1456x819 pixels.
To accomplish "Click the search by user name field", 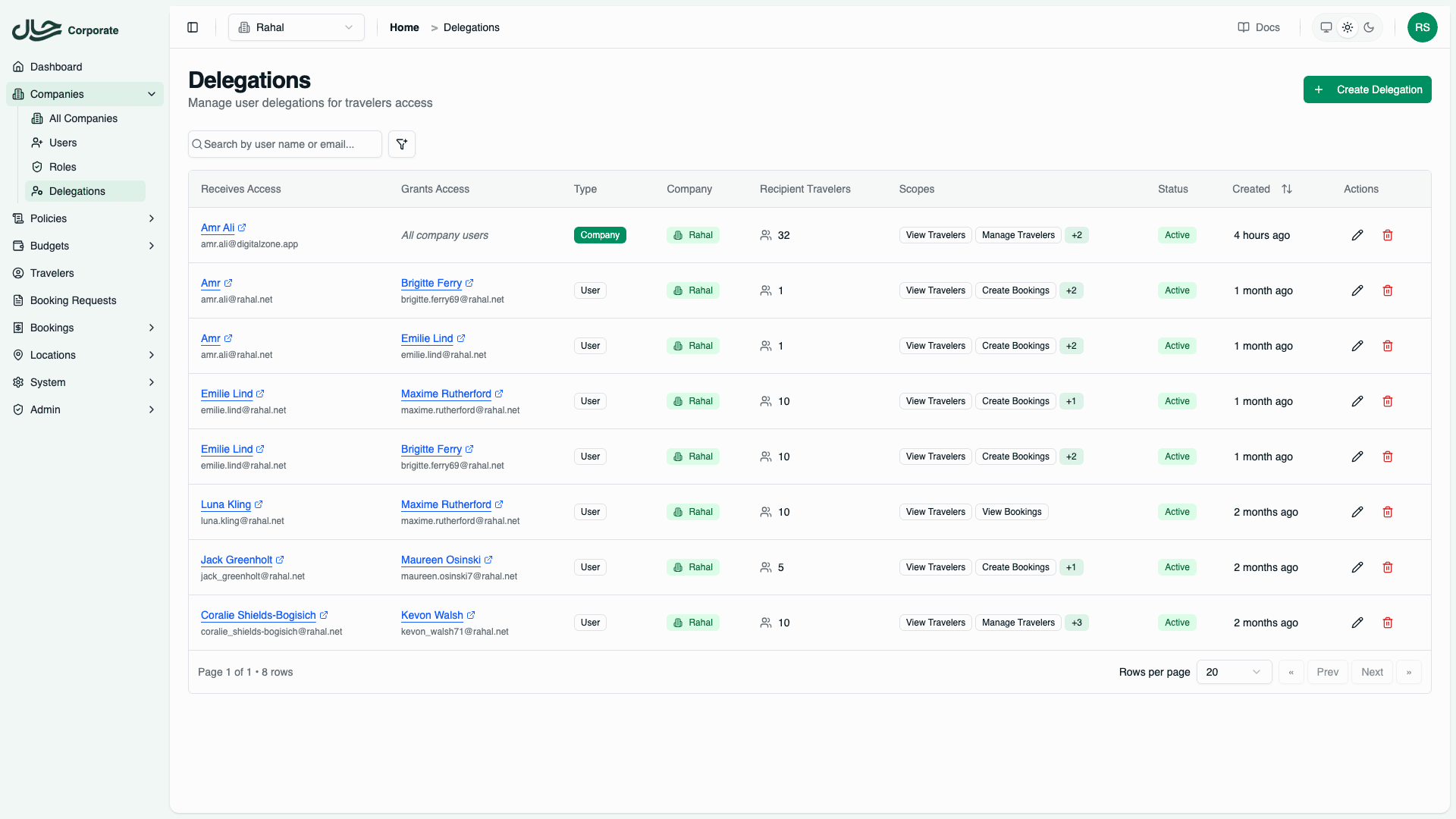I will [284, 144].
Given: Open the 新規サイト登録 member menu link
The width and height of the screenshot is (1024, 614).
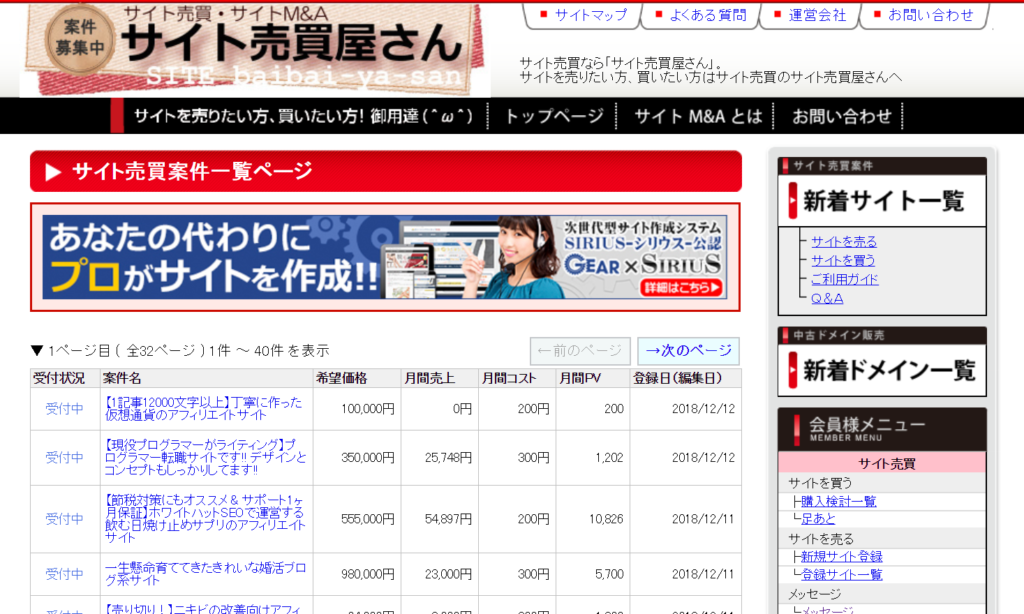Looking at the screenshot, I should point(841,556).
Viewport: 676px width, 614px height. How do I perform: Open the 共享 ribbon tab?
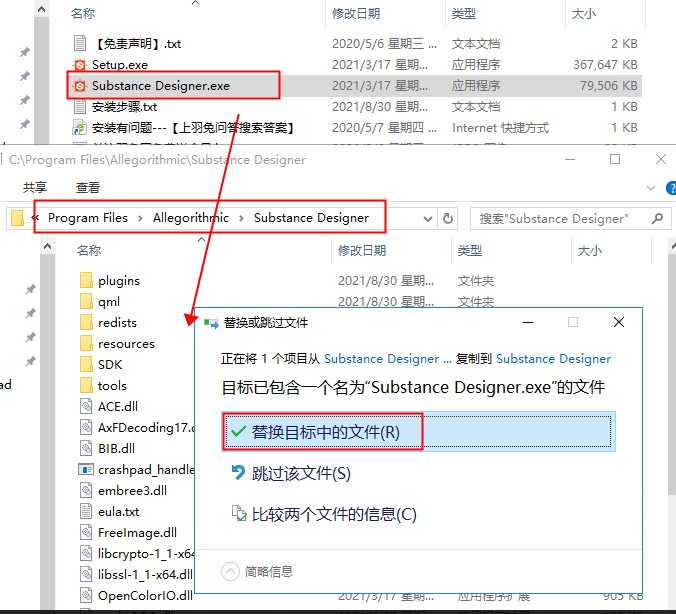[35, 187]
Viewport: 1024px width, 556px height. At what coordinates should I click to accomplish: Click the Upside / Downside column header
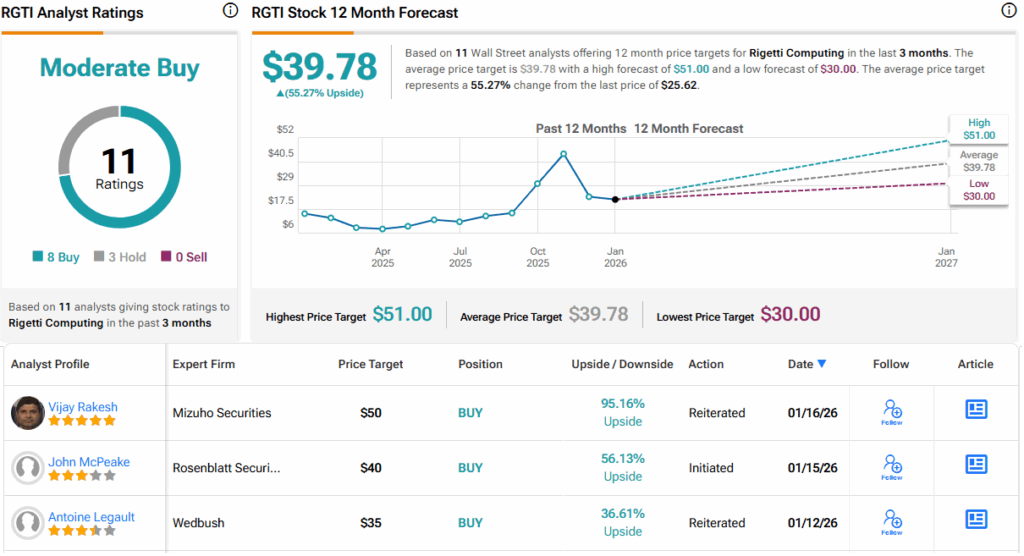coord(622,364)
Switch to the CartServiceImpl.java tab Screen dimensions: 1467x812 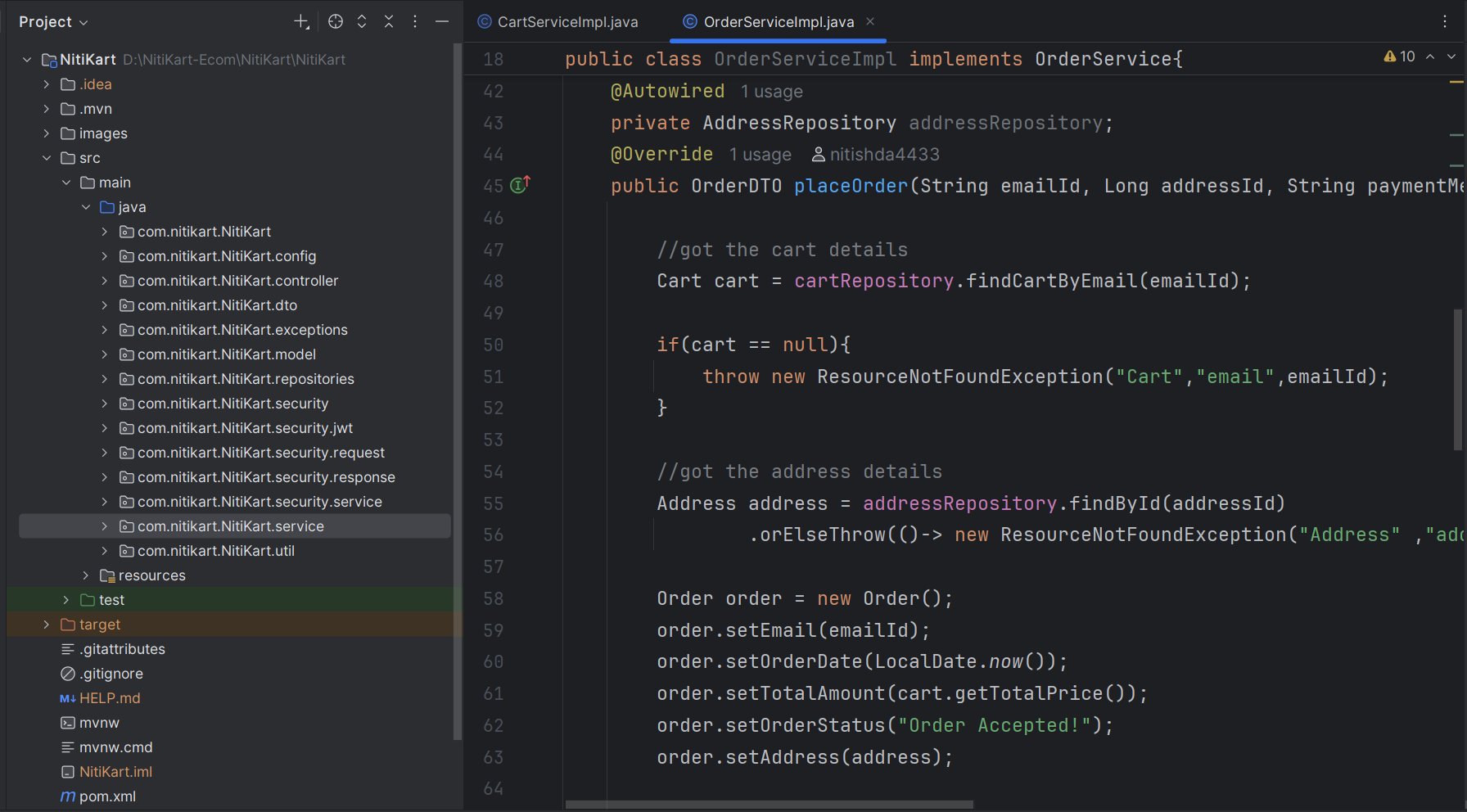566,22
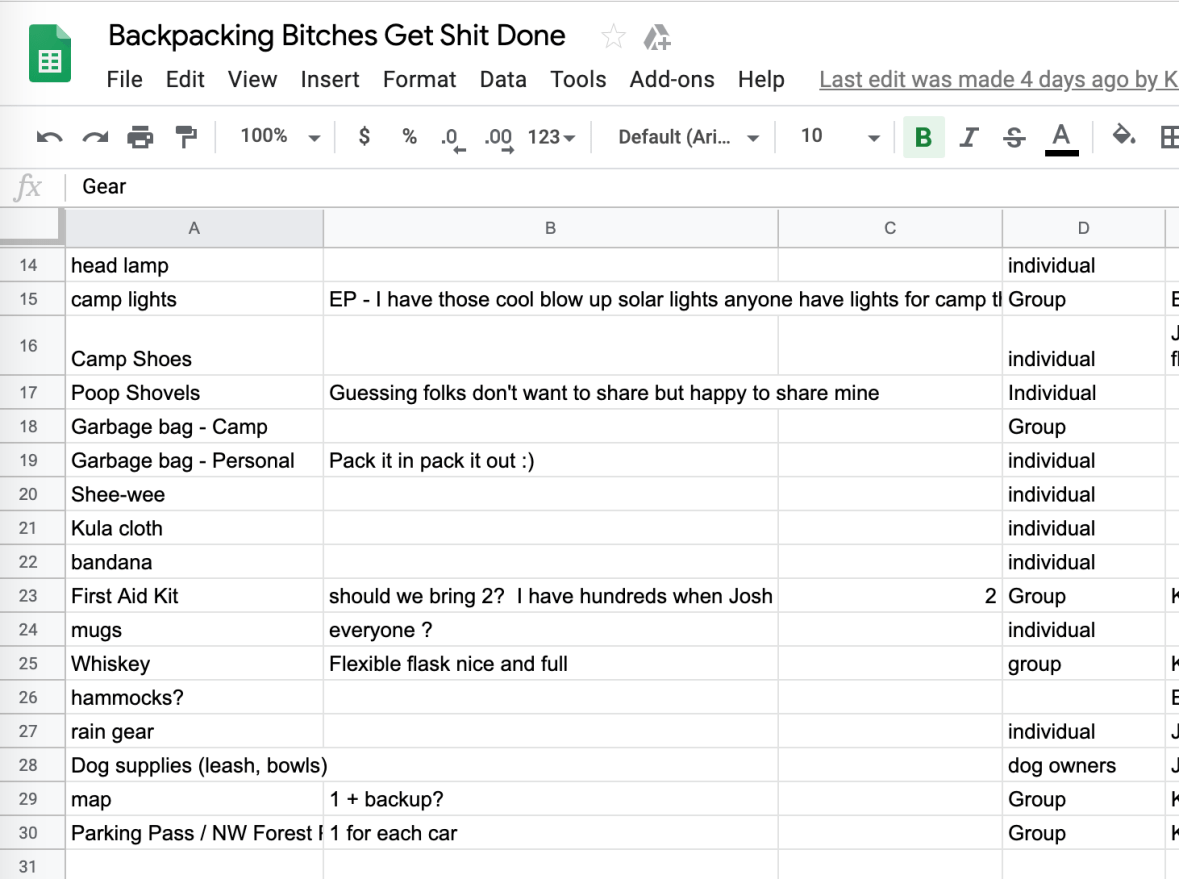The image size is (1179, 879).
Task: Open the Add-ons menu
Action: pyautogui.click(x=672, y=79)
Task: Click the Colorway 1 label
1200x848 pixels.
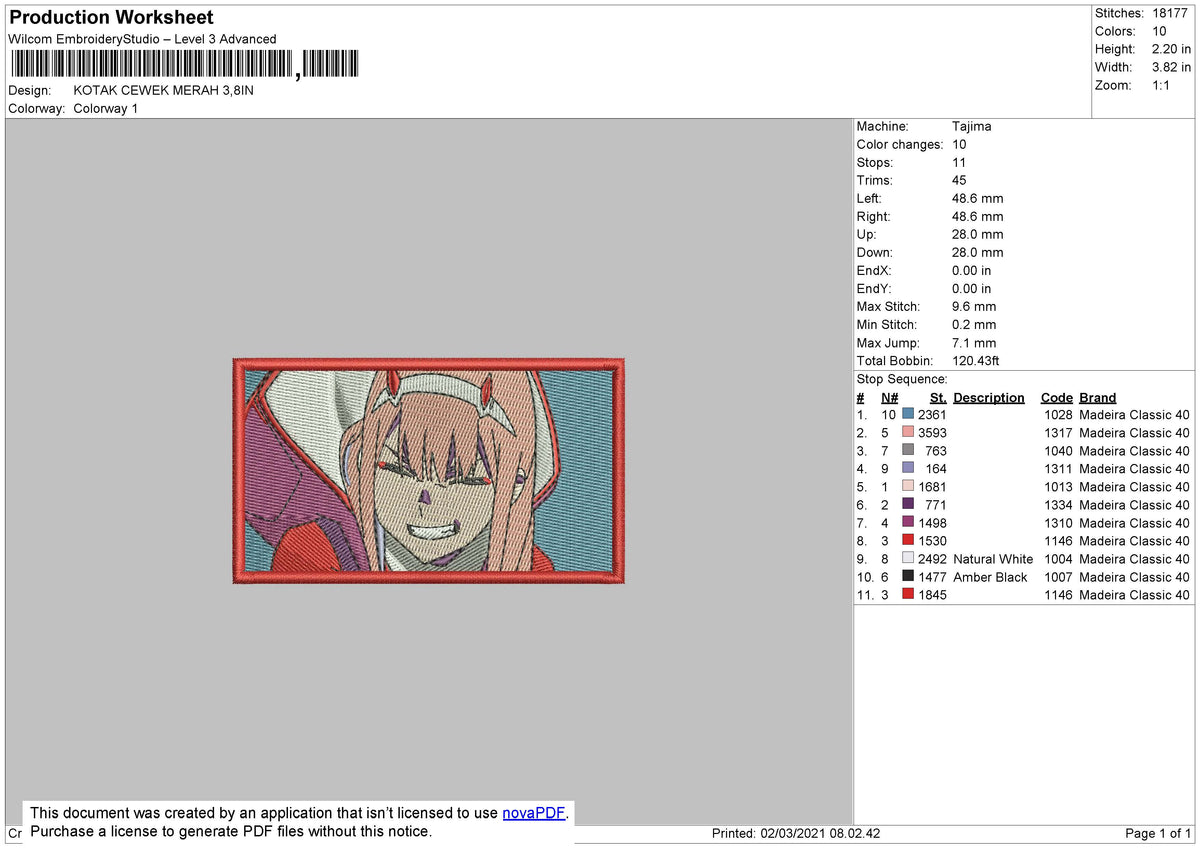Action: pos(105,108)
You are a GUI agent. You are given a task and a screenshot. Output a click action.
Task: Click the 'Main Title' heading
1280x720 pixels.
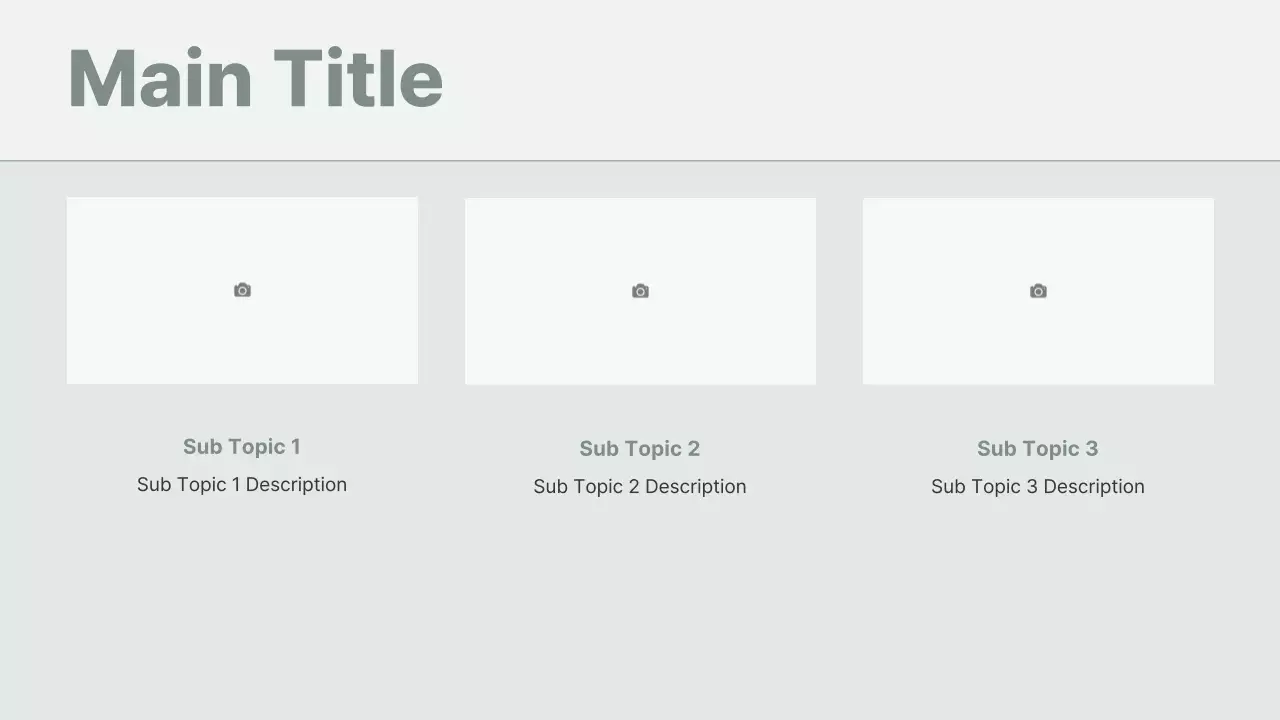(255, 79)
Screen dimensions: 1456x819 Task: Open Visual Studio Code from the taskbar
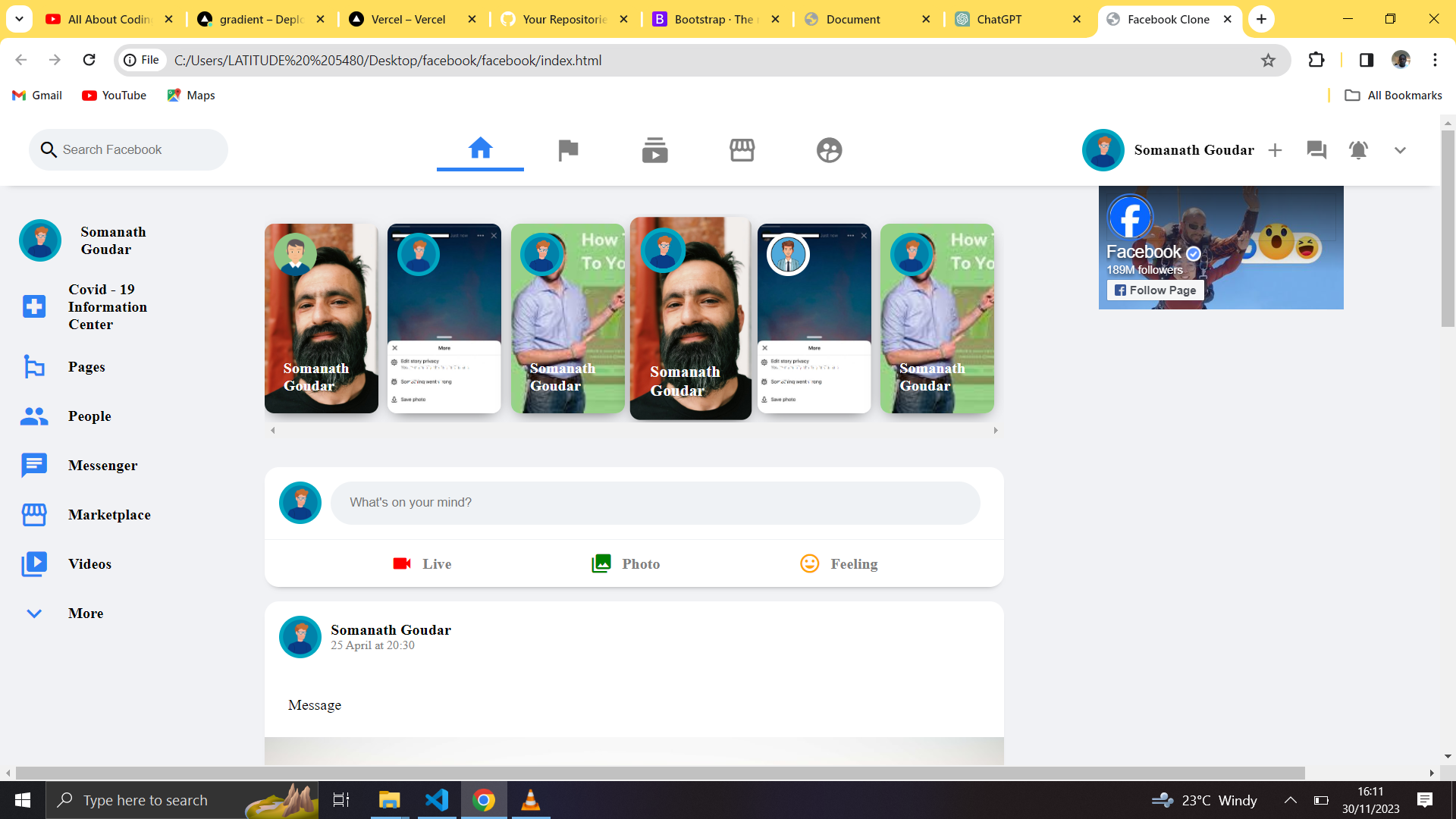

• DIRECTION
Say how many lines in the material above contain the string "Viewport". Reply with the number only.

• EXPECTED ANSWER
2